For most enterprise customers that have their own displays, most of those displays are connected to PC laptops of varying capability that the employee can take with them and easily work remotely if they’d like. Another large chunk are connected to Mac laptops of varying capability. Very few of enterprise machines are desktops.You don’t think enterprise customers that have their own displays wouldn’t utilize this category of Mac, that would be a odd thought. This mentality of iMacs and laptops are adequate for all needs is contrary to business usage. It started back in 2005 with the PowerMac G5 that was renamed Mac Pro. Apple through the following years constrain us to accepting only their limited product lines over what business typically deploy in offices. I do agree that the latest MBP and iMac are quite useful for a lot of purposes, but neither suits the enterprise like a good desktop.
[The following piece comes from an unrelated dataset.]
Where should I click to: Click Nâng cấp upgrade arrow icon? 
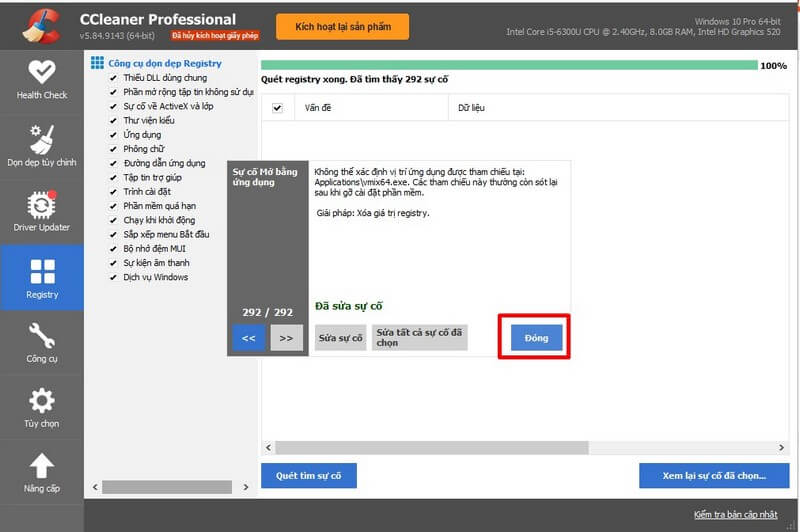pyautogui.click(x=42, y=466)
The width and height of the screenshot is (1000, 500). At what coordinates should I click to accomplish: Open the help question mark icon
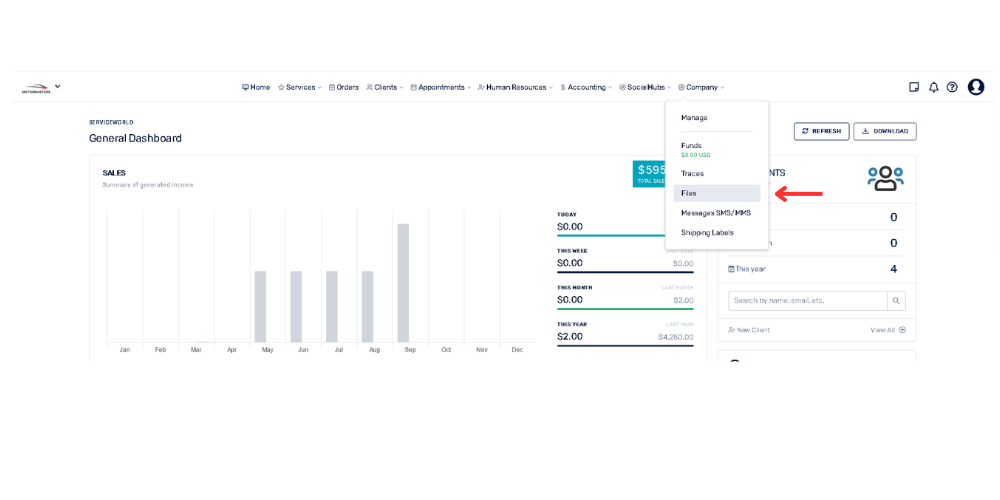952,87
COULD enterprise customers utilize it? Yes. But, Apple’s sales (as provided by analysts as Apple doesn’t report breakdowns by product) show that desktop headless systems make up a sliver of Apple’s sales. Are there a few enterprise customers buying thousands of headless Macs for their server rooms or other purposes? Surely. But, a few thousand Macs in server rooms are still dwarfed by the millions of just MacBook Air’s in use.
Apple doesn’t focus a lot on desktops outside of iMacs because the numbers of those systems sold are tiny in comparison to everything else Apple sells. It’s not a “mentality” that iMacs and laptops are adequate for all needs, it’s a fact that, of the systems that Apple sells (that’s across consumers, education, and enterprise), over 80% are mobile systems.